Another important consideration is that AI is applied in a wide range of domains. Annotators may need some amount of domain knowledge to properly annotate data from specialized fields such as medicine and finance. You may need to consider designing customized training programs for such projects.
Implementing standardized quality control processes
Data quality processes should be standardized, adaptable and scalable. It is not practical to manually check all the parameters of all the annotations present in a dataset — especially when dealing with millions of annotations. That’s why it’s of value to create a statistically significant random sample that will be a good representation of the dataset.
Decide what data quality metrics you will use to evaluate quality. Precision, recall and F1-scores (the harmonic mean of precision and recall) are widely used in classification tasks.
Another essential element of standardized quality control processes is the feedback mechanism used to help annotators correct their errors. In general, you want to take a programmatic approach to detecting errors and informing annotators. For example, the dimensions of general objects can be capped for a particular dataset. Any annotation that does not adhere to the pre-set limits can automatically be blocked until the error is corrected.
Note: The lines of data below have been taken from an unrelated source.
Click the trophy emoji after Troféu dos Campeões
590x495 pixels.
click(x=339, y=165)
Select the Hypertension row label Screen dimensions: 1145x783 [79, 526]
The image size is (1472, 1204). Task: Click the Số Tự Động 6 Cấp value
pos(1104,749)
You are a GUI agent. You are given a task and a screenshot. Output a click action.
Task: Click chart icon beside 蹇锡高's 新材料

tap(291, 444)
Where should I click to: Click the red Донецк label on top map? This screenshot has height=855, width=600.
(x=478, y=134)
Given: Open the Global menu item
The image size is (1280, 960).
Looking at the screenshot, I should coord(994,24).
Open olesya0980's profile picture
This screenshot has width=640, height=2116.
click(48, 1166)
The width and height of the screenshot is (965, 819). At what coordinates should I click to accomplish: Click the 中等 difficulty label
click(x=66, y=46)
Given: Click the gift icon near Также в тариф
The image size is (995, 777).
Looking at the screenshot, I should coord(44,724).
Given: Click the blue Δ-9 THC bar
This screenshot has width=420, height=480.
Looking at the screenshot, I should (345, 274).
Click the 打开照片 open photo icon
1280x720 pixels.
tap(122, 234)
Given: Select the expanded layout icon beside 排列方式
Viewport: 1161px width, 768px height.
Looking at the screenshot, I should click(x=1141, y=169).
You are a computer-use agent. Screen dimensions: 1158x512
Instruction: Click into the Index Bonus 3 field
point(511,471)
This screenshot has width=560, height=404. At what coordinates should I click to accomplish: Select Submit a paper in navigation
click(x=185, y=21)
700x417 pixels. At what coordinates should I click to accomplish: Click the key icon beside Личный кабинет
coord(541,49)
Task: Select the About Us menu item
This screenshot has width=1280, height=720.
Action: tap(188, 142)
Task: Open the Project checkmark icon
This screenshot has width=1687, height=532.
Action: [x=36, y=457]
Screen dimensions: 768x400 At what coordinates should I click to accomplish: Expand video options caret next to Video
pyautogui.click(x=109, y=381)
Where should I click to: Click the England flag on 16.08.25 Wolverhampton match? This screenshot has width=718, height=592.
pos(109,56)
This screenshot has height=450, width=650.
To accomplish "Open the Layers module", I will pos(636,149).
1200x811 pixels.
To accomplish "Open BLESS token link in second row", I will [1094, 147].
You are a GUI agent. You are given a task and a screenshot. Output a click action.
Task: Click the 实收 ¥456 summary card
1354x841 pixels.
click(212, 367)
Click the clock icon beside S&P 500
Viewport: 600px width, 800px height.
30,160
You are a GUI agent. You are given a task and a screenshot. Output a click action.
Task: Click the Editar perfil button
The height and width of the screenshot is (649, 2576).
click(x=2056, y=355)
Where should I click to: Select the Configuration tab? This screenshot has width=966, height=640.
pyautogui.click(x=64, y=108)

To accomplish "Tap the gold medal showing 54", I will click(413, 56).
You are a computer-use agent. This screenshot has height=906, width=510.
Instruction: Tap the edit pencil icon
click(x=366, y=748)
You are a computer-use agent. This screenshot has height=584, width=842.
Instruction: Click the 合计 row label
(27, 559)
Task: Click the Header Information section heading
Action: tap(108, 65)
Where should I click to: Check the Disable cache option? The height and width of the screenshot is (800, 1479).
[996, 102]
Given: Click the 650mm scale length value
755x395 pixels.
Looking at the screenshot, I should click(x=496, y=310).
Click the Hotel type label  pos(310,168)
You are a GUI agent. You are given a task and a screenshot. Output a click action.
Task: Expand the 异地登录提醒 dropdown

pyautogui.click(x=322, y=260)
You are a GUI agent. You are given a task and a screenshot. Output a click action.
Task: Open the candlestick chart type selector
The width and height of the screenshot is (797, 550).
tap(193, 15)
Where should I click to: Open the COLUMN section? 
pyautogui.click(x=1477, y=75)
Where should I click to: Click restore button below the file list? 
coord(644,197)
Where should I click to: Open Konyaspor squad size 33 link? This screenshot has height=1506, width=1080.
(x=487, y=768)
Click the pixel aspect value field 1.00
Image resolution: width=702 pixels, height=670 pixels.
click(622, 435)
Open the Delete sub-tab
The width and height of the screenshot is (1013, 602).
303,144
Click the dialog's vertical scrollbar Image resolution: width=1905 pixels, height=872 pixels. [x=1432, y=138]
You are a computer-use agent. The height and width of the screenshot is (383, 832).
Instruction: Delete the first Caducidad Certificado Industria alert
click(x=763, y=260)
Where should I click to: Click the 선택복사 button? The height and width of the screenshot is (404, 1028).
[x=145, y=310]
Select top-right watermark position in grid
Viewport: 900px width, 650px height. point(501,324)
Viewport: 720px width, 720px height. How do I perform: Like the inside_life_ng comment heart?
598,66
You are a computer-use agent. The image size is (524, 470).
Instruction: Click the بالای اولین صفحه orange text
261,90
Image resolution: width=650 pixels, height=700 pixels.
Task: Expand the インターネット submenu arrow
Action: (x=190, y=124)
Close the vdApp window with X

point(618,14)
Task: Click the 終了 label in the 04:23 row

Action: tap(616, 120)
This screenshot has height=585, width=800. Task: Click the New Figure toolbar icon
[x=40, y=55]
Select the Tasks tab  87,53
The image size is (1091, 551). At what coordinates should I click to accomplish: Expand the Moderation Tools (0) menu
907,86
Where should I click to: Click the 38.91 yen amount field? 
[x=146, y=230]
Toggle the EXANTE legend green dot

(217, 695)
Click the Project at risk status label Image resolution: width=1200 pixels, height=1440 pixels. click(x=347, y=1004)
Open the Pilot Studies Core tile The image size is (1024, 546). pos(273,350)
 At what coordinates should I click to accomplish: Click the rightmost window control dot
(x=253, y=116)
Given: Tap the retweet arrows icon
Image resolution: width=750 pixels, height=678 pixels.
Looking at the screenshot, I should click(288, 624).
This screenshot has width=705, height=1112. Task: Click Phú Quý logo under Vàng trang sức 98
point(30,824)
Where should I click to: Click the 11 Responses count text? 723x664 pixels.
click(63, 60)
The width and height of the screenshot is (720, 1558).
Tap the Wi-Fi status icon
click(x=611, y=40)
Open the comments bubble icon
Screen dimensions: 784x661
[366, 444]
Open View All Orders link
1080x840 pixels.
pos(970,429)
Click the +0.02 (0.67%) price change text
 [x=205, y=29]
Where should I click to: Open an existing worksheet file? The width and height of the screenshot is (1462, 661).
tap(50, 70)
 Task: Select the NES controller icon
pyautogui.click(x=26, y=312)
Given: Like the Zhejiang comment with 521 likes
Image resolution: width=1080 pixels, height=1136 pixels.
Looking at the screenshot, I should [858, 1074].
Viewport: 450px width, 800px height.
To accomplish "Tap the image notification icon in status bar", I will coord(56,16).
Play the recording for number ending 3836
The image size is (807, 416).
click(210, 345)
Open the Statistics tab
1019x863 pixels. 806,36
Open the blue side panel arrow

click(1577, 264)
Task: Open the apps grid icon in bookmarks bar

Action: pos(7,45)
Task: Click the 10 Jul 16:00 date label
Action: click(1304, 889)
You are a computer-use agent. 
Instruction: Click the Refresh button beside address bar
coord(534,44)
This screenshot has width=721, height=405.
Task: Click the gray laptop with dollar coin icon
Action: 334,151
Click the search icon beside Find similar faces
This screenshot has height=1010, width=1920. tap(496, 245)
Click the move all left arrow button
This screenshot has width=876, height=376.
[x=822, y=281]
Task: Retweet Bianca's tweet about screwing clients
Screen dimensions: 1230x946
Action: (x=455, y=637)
Building efficient quality-control tools is a prerequisite to enabling quick checks and corrections. In a computer vision dataset, each annotation made on an image is visually inspected by multiple evaluators with the help of quality control tools like comments, instance-marking tools and doodles. These error identification procedures help evaluators flag incorrect annotations during the review process.
Use an analytics-based approach to measuring annotator performance. Metrics such as average making/editing time, project progress, tasks completed, person-hours spent on different scenarios, the number of labels/day and delivery ETAs are all useful for managing the data quality of annotations.
Data quality management in summary
Research from VentureBeat shows that only about 13% of machine learning models make it into production. Since quality assurance is an essential part of building AI systems, poor data quality can undermine — and sometimes even sully — what would have otherwise been a successful project.
Be sure to address the need for data quality management early. By designing an efficient quality assurance process and implementing standardized quality controls, you can set your team up for success. This will give you a better foothold for constantly optimizing, innovating and identifying best practices for ensuring the highest quality annotation outputs for all the different types of annotations and use cases you might need in the future. In short, this is an investment that pays off long-term.